─── THE INPUT

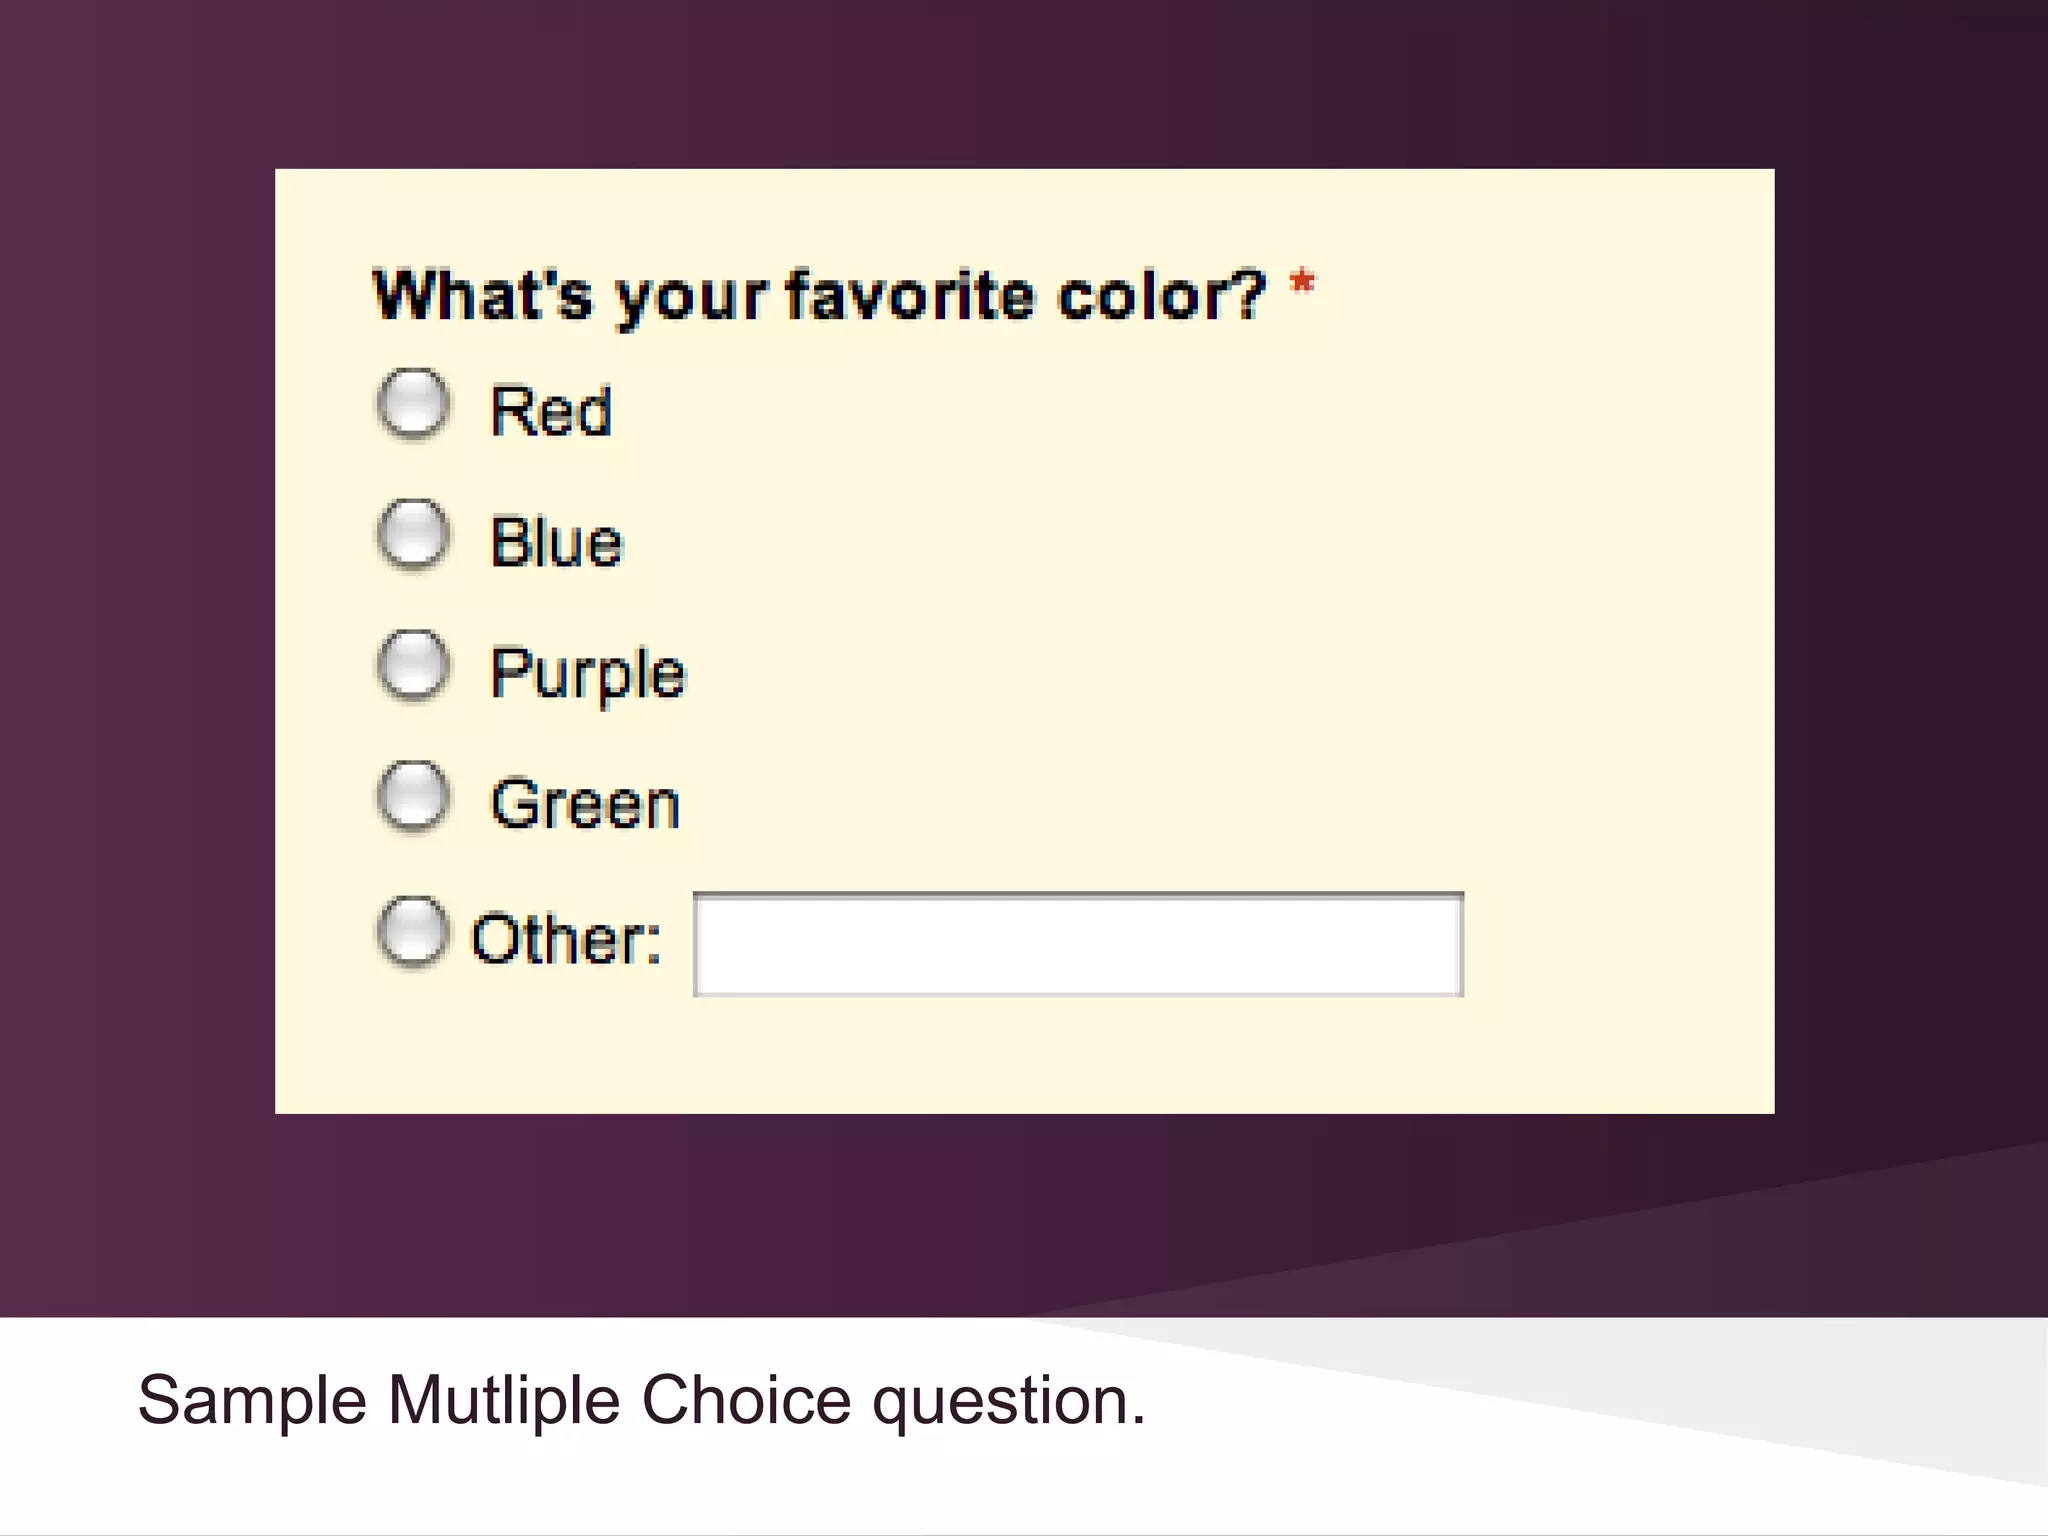Click the word "Choice" in the caption
The width and height of the screenshot is (2048, 1536).
pyautogui.click(x=746, y=1400)
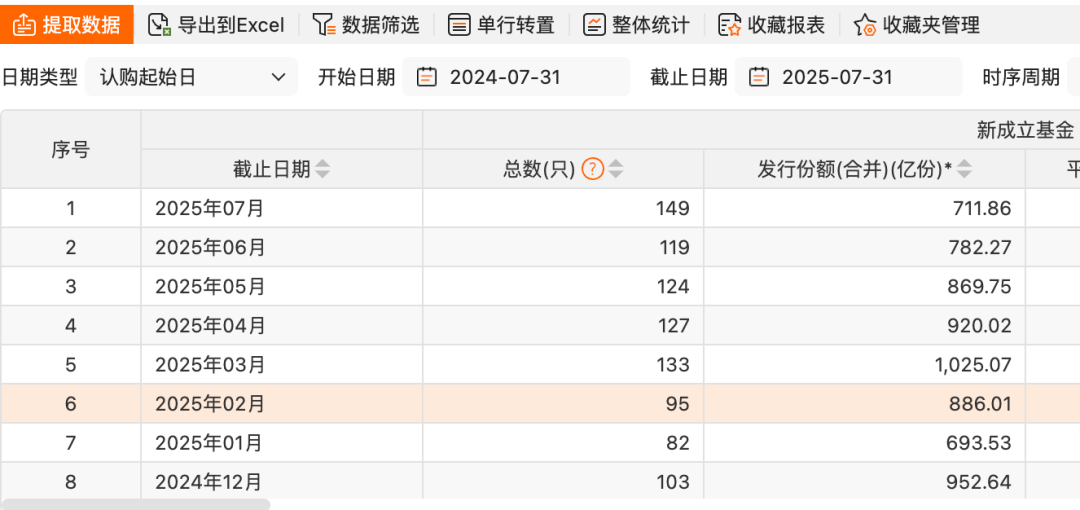The image size is (1080, 510).
Task: Click the 开始日期 2024-07-31 date field
Action: tap(517, 76)
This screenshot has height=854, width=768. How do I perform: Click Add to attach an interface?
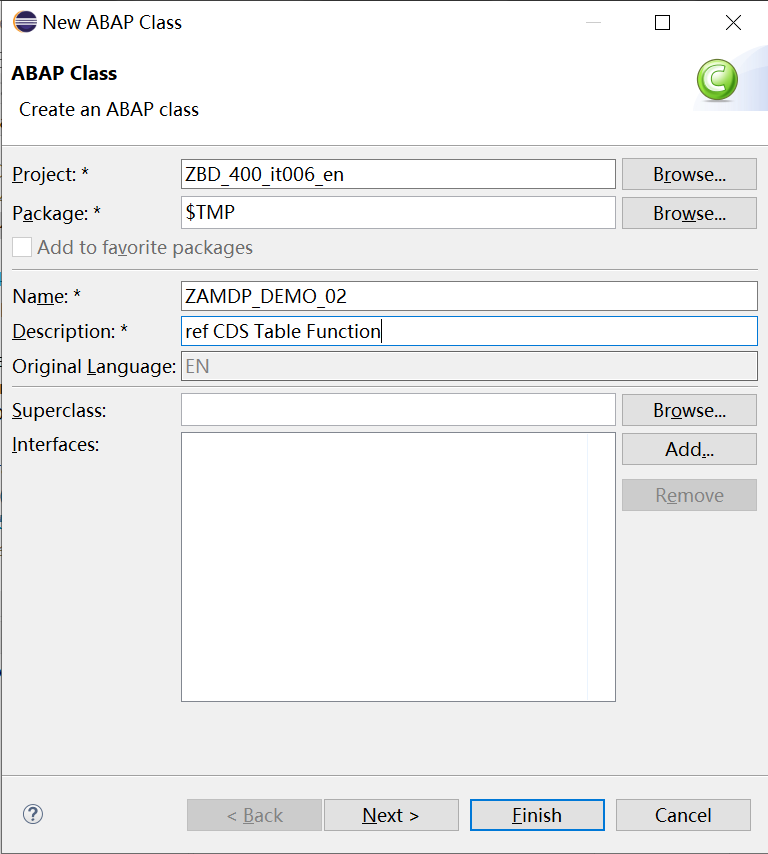(x=689, y=449)

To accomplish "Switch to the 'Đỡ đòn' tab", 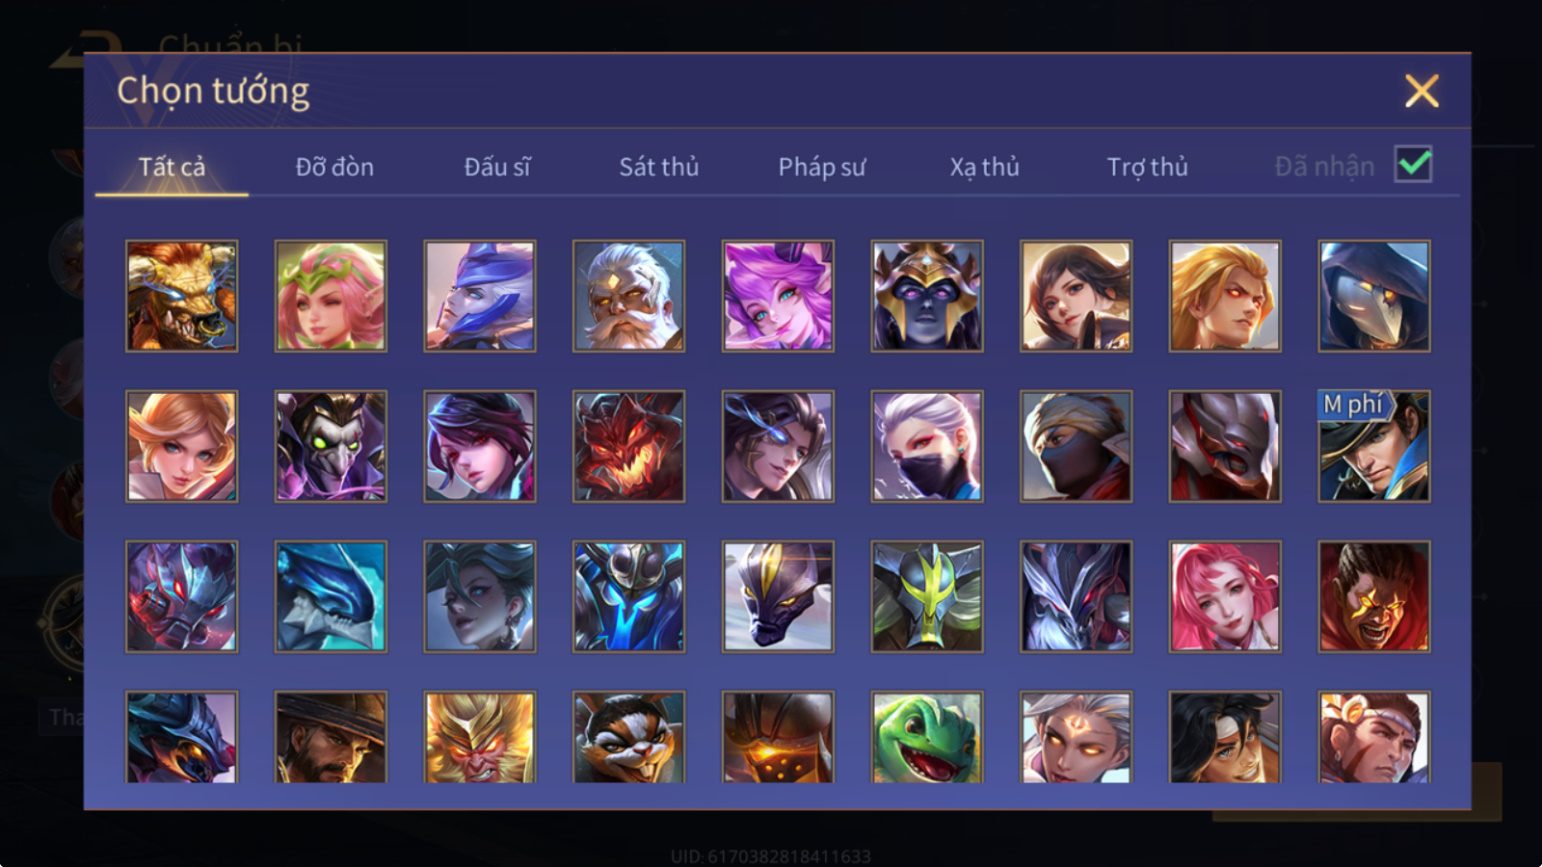I will 334,167.
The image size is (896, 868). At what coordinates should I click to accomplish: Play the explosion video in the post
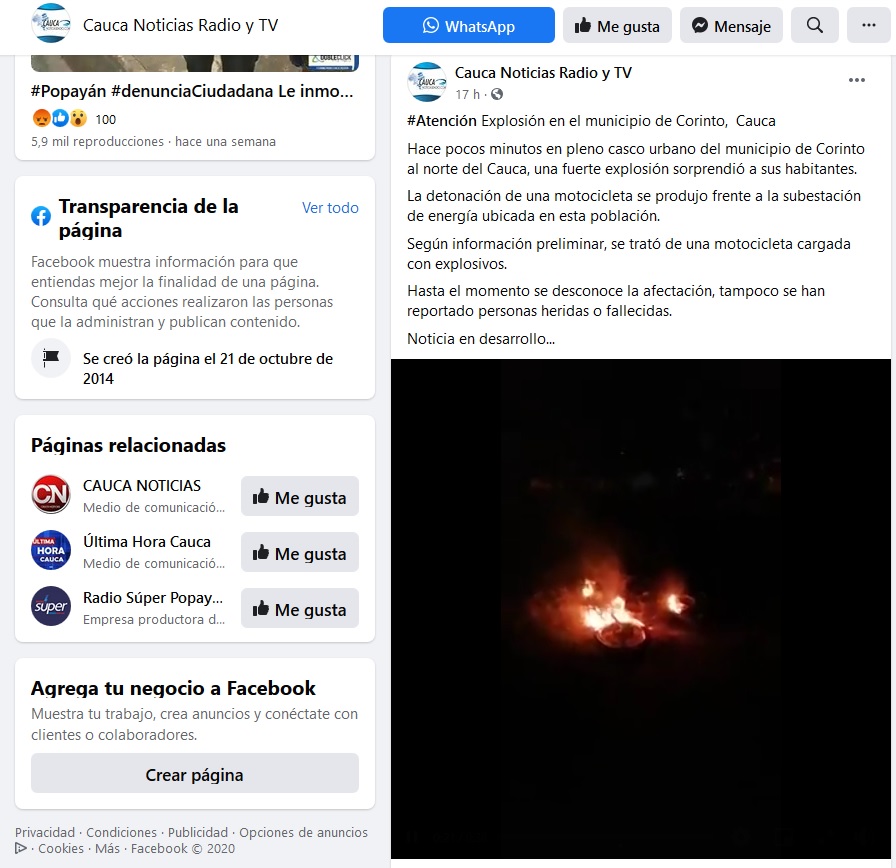641,609
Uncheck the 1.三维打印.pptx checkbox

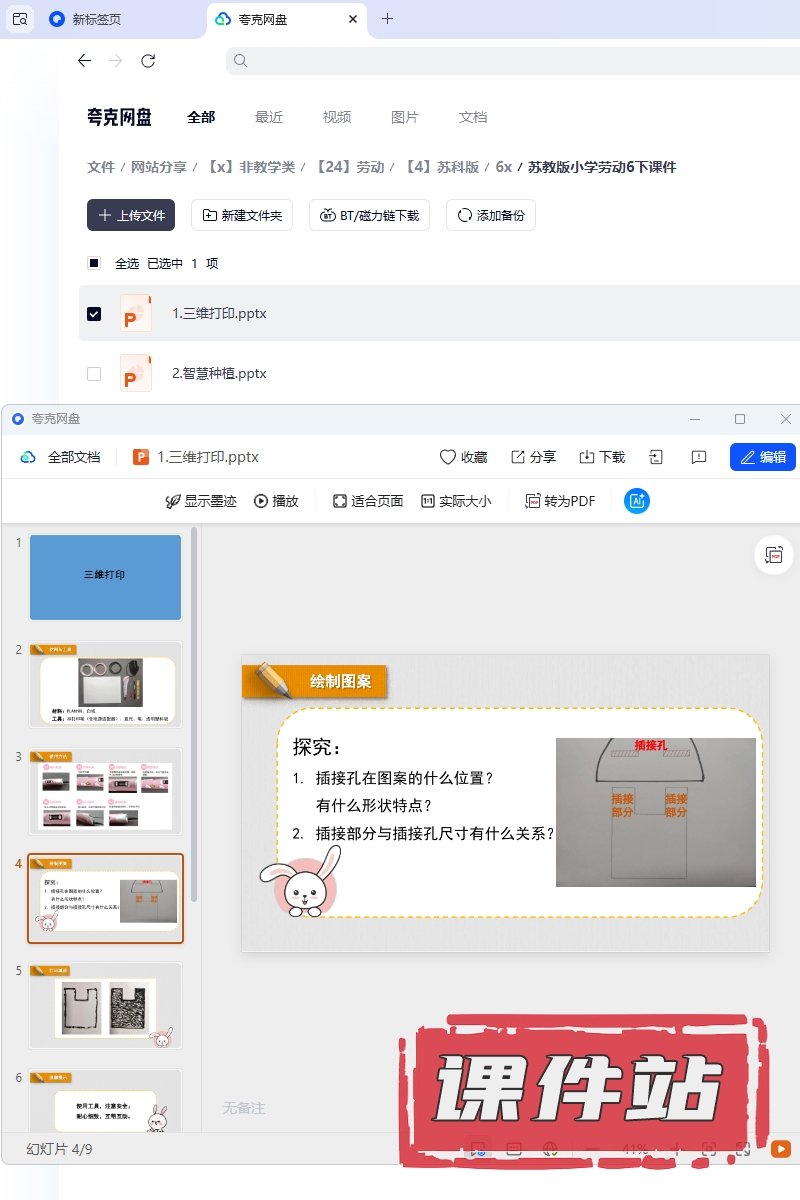[x=94, y=314]
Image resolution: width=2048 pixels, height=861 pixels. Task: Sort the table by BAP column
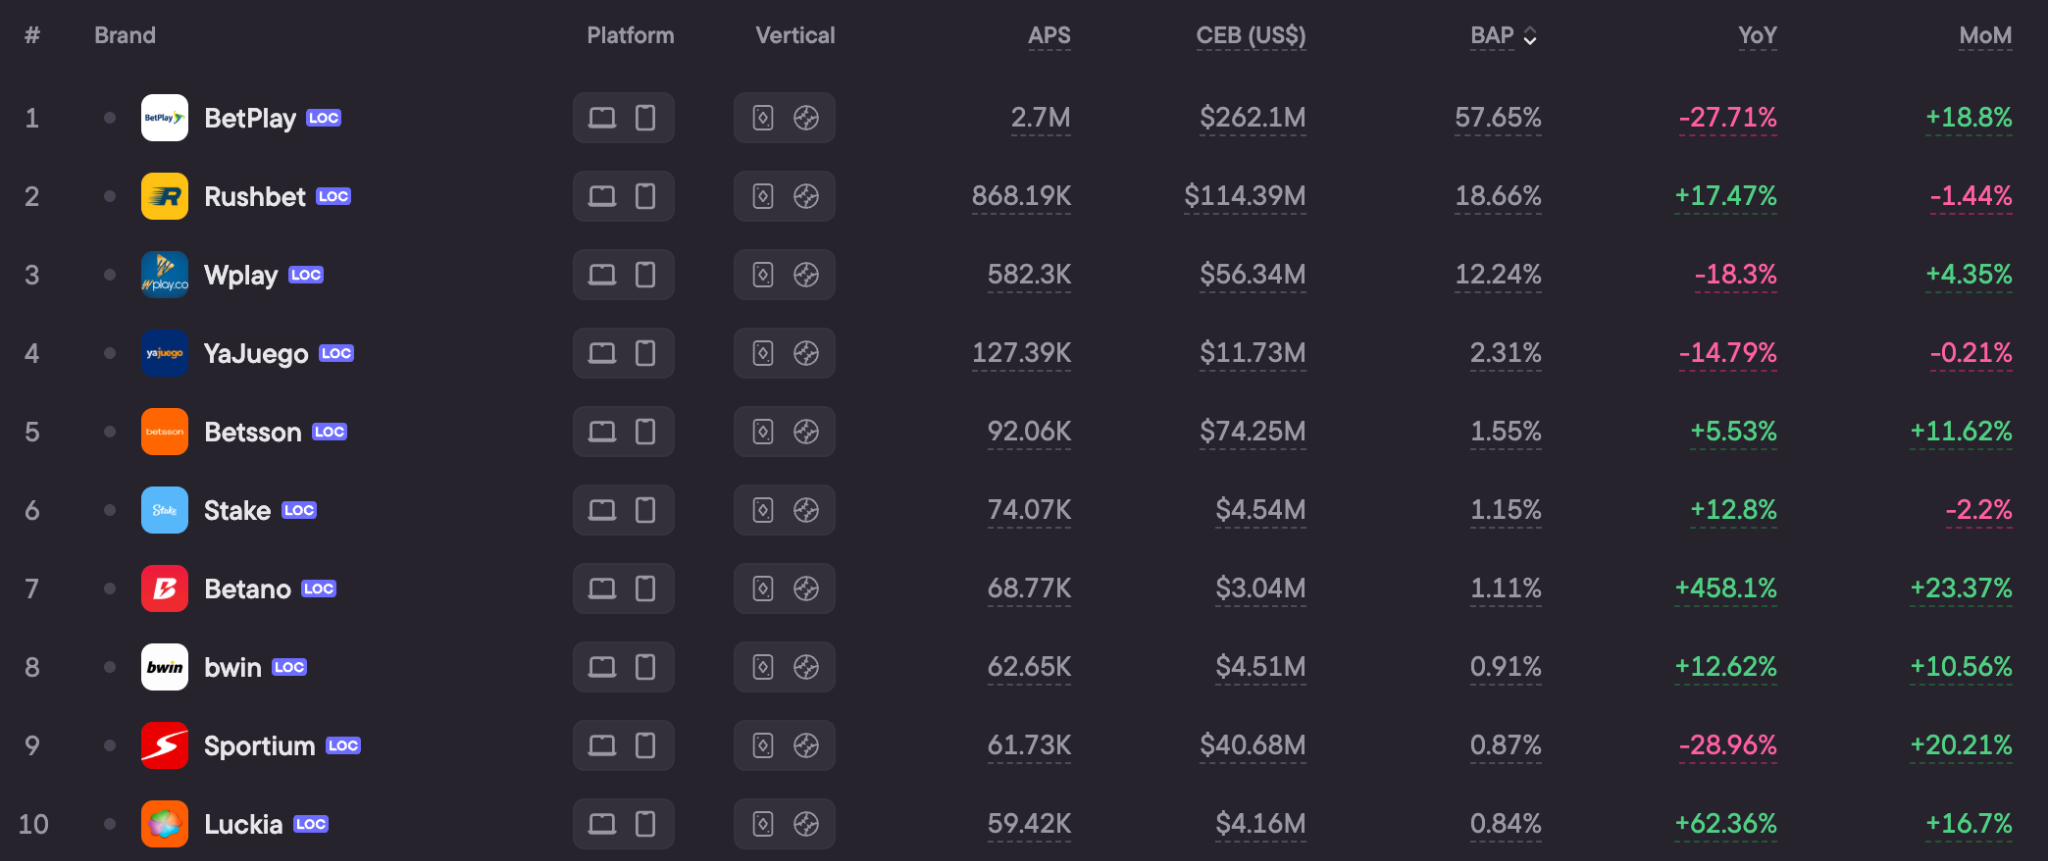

──────

■ PROBLEM DETAILS:
In the records above, locate the line containing "The image size is (896, 868).", then copy exactly that line and every line after it through the end, omitting pictures.

■ ANSWER SECTION:
The image size is (896, 868). At what coordinates should I click to accomplish: Play the explosion video in the post
641,609
Uncheck the 1.三维打印.pptx checkbox

[x=94, y=314]
Image resolution: width=2048 pixels, height=861 pixels. Task: Sort the table by BAP column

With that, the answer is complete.